> **TASK DESCRIPTION**
Rewrite only the lines from the one containing "This screenshot has height=487, width=698." through the last line, keeping each request and multiplying every coordinate in the answers by 0.65, rounded to whole numbers with halves going up. Omit the pictures from your answer.

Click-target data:
+ + + +

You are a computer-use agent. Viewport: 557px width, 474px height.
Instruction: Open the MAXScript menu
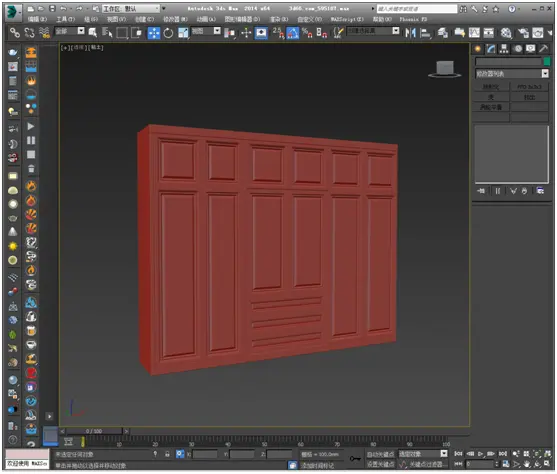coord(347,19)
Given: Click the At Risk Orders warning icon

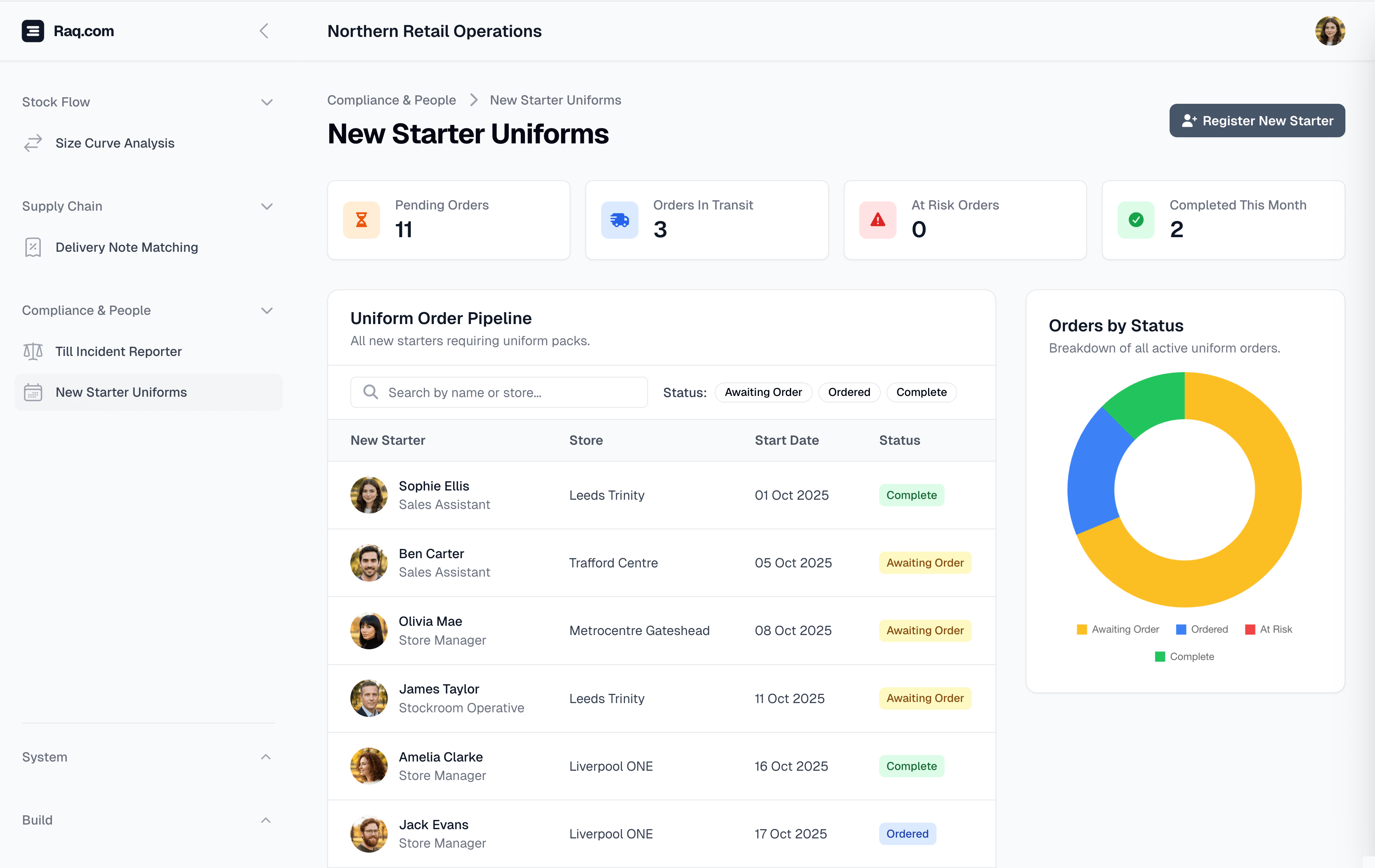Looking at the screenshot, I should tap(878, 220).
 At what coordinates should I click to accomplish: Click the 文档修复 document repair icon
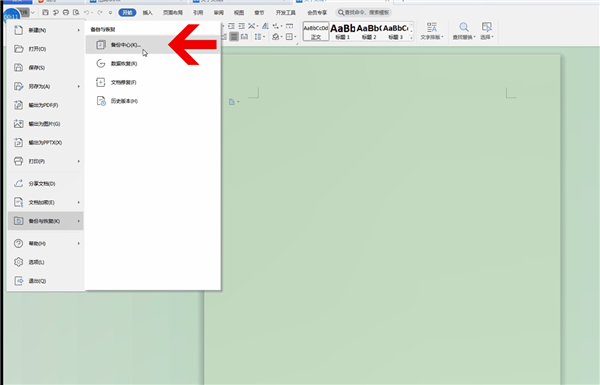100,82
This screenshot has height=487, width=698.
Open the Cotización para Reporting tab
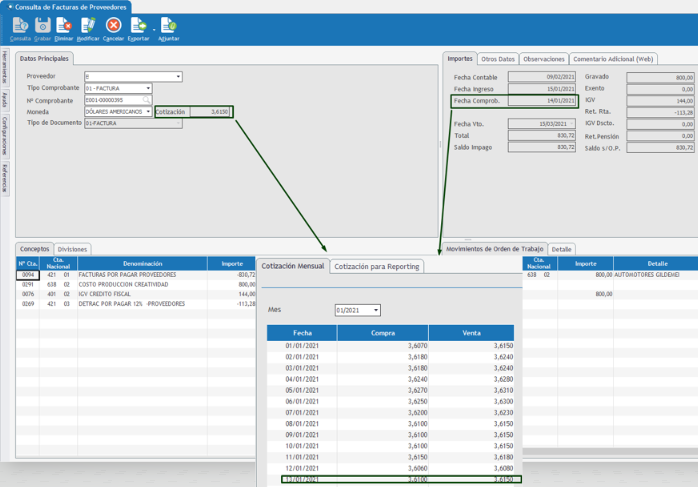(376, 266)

+ + + +

> **SOLVED EXERCISE**
This screenshot has height=487, width=698.
Open the Cotización para Reporting tab
(244, 173)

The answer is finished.